[Pixel coordinate grounding data]
● ● ●
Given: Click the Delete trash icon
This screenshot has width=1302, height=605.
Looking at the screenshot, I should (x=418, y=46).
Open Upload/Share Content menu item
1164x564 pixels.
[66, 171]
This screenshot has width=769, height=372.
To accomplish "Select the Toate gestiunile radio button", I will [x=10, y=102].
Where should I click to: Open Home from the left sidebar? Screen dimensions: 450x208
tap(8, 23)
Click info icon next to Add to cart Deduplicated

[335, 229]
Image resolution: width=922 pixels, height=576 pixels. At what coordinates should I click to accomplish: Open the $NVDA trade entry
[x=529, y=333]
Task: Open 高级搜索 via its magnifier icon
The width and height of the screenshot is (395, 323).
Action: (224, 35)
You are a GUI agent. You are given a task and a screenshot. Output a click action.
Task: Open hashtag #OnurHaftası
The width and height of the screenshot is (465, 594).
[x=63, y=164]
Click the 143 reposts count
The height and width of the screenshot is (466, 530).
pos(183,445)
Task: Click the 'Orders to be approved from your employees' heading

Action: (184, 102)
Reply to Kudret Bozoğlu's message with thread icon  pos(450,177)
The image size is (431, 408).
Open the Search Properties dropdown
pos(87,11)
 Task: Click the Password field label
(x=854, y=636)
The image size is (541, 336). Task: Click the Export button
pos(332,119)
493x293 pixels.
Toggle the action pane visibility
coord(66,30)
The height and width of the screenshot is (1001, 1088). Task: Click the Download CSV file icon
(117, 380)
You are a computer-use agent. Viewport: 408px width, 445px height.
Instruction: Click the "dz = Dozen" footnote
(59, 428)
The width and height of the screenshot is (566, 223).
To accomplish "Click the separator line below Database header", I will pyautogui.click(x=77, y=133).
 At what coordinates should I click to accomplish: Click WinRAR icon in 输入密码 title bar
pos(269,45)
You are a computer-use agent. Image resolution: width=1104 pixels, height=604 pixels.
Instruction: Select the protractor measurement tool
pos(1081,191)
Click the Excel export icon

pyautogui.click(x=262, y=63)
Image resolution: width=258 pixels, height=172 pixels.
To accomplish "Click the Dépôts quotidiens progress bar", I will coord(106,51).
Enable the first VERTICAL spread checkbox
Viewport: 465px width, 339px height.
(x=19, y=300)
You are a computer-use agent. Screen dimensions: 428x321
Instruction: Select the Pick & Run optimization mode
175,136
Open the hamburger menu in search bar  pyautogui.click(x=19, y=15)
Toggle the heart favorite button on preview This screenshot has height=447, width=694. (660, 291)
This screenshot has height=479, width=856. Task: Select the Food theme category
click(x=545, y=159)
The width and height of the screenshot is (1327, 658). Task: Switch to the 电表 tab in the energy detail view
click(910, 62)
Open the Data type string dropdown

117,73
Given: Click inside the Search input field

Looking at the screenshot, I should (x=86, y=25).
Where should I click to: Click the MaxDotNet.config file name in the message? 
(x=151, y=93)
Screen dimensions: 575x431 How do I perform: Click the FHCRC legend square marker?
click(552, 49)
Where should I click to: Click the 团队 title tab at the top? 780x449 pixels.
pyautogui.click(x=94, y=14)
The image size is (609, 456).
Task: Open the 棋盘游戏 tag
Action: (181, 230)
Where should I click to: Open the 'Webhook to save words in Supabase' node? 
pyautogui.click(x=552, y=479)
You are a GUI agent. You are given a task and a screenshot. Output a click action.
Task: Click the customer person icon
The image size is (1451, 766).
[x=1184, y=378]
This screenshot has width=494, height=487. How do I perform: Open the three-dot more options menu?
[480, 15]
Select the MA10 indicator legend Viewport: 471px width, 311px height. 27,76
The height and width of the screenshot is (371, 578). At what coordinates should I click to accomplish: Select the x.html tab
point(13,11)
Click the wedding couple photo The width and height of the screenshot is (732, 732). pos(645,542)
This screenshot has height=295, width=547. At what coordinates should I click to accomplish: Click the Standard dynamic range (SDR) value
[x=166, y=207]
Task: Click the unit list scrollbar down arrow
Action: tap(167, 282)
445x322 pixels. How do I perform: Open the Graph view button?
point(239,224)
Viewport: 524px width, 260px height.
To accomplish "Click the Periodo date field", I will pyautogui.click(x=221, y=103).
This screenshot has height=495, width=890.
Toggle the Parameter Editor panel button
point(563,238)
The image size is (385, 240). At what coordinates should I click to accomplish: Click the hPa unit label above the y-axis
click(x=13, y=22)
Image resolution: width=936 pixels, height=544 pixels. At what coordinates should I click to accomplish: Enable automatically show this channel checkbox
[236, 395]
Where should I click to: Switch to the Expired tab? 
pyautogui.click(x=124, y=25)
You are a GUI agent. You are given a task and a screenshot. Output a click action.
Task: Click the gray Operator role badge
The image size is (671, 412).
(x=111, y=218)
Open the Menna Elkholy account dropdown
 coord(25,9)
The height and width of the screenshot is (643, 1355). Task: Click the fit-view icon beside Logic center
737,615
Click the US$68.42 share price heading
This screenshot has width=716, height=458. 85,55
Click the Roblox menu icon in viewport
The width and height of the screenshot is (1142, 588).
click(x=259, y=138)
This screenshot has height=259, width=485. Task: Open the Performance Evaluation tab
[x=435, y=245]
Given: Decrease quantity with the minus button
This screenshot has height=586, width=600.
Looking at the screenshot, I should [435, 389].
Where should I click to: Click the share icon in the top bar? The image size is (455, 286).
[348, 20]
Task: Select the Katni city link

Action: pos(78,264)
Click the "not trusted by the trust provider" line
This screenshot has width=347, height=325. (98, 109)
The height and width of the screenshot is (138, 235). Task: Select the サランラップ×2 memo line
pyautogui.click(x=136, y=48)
● ● ●
• **What you are asked to do**
Reproduce every record exactly, line by line.

• **Your response**
Given: Click the Delete trash icon
This screenshot has width=1302, height=605.
Looking at the screenshot, I should (x=418, y=46).
Open Upload/Share Content menu item
1164x564 pixels.
[66, 171]
This screenshot has width=769, height=372.
To accomplish "Select the Toate gestiunile radio button", I will [x=10, y=102].
Where should I click to: Open Home from the left sidebar? Screen dimensions: 450x208
tap(8, 23)
Click info icon next to Add to cart Deduplicated

[335, 229]
Image resolution: width=922 pixels, height=576 pixels. At what coordinates should I click to accomplish: Open the $NVDA trade entry
[x=529, y=333]
Task: Open 高级搜索 via its magnifier icon
The width and height of the screenshot is (395, 323).
Action: (224, 35)
You are a GUI agent. You are given a task and a screenshot. Output a click action.
Task: Open hashtag #OnurHaftası
The width and height of the screenshot is (465, 594).
[x=63, y=164]
Click the 143 reposts count
The height and width of the screenshot is (466, 530).
pos(183,445)
Task: Click the 'Orders to be approved from your employees' heading

Action: (184, 102)
Reply to Kudret Bozoğlu's message with thread icon  pos(450,177)
The image size is (431, 408).
Open the Search Properties dropdown
pos(87,11)
 Task: Click the Password field label
(x=854, y=636)
The image size is (541, 336). Task: Click the Export button
pos(332,119)
493x293 pixels.
Toggle the action pane visibility
coord(66,30)
The height and width of the screenshot is (1001, 1088). Task: Click the Download CSV file icon
(117, 380)
You are a computer-use agent. Viewport: 408px width, 445px height.
Instruction: Click the "dz = Dozen" footnote
(59, 428)
The width and height of the screenshot is (566, 223).
To accomplish "Click the separator line below Database header", I will pyautogui.click(x=77, y=133).
 At what coordinates should I click to accomplish: Click WinRAR icon in 输入密码 title bar
pos(269,45)
You are a computer-use agent. Image resolution: width=1104 pixels, height=604 pixels.
Instruction: Select the protractor measurement tool
pos(1081,191)
Click the Excel export icon

pyautogui.click(x=262, y=63)
Image resolution: width=258 pixels, height=172 pixels.
To accomplish "Click the Dépôts quotidiens progress bar", I will coord(106,51).
Enable the first VERTICAL spread checkbox
Viewport: 465px width, 339px height.
(x=19, y=300)
You are a computer-use agent. Screen dimensions: 428x321
Instruction: Select the Pick & Run optimization mode
175,136
Open the hamburger menu in search bar  pyautogui.click(x=19, y=15)
Toggle the heart favorite button on preview This screenshot has height=447, width=694. (660, 291)
This screenshot has height=479, width=856. Task: Select the Food theme category
click(x=545, y=159)
The width and height of the screenshot is (1327, 658). Task: Switch to the 电表 tab in the energy detail view
click(910, 62)
Open the Data type string dropdown

117,73
Given: Click inside the Search input field

Looking at the screenshot, I should (x=86, y=25).
Where should I click to: Click the MaxDotNet.config file name in the message? 
(x=151, y=93)
Screen dimensions: 575x431 How do I perform: Click the FHCRC legend square marker?
click(552, 49)
Where should I click to: Click the 团队 title tab at the top? 780x449 pixels.
pyautogui.click(x=94, y=14)
The image size is (609, 456).
Task: Open the 棋盘游戏 tag
Action: (181, 230)
Where should I click to: Open the 'Webhook to save words in Supabase' node? 
pyautogui.click(x=552, y=479)
You are a GUI agent. You are given a task and a screenshot. Output a click action.
Task: Click the customer person icon
The image size is (1451, 766).
[x=1184, y=378]
This screenshot has width=494, height=487. How do I perform: Open the three-dot more options menu?
[480, 15]
Select the MA10 indicator legend Viewport: 471px width, 311px height. 27,76
The height and width of the screenshot is (371, 578). At what coordinates should I click to accomplish: Select the x.html tab
point(13,11)
Click the wedding couple photo The width and height of the screenshot is (732, 732). pos(645,542)
This screenshot has height=295, width=547. At what coordinates should I click to accomplish: Click the Standard dynamic range (SDR) value
[x=166, y=207]
Task: Click the unit list scrollbar down arrow
Action: tap(167, 282)
445x322 pixels. How do I perform: Open the Graph view button?
point(239,224)
Viewport: 524px width, 260px height.
To accomplish "Click the Periodo date field", I will pyautogui.click(x=221, y=103).
This screenshot has height=495, width=890.
Toggle the Parameter Editor panel button
point(563,238)
The image size is (385, 240). At what coordinates should I click to accomplish: Click the hPa unit label above the y-axis
click(x=13, y=22)
Image resolution: width=936 pixels, height=544 pixels. At what coordinates should I click to accomplish: Enable automatically show this channel checkbox
[236, 395]
Where should I click to: Switch to the Expired tab? 
pyautogui.click(x=124, y=25)
You are a GUI agent. You are given a task and a screenshot. Output a click action.
Task: Click the gray Operator role badge
The image size is (671, 412).
(x=111, y=218)
Open the Menna Elkholy account dropdown
 coord(25,9)
The height and width of the screenshot is (643, 1355). Task: Click the fit-view icon beside Logic center
737,615
Click the US$68.42 share price heading
This screenshot has width=716, height=458. 85,55
Click the Roblox menu icon in viewport
The width and height of the screenshot is (1142, 588).
click(x=259, y=138)
This screenshot has height=259, width=485. Task: Open the Performance Evaluation tab
[x=435, y=245]
Given: Decrease quantity with the minus button
This screenshot has height=586, width=600.
Looking at the screenshot, I should [435, 389].
Where should I click to: Click the share icon in the top bar? The image size is (455, 286).
[348, 20]
Task: Select the Katni city link

Action: pos(78,264)
Click the "not trusted by the trust provider" line
This screenshot has width=347, height=325. (98, 109)
The height and width of the screenshot is (138, 235). Task: Select the サランラップ×2 memo line
pyautogui.click(x=136, y=48)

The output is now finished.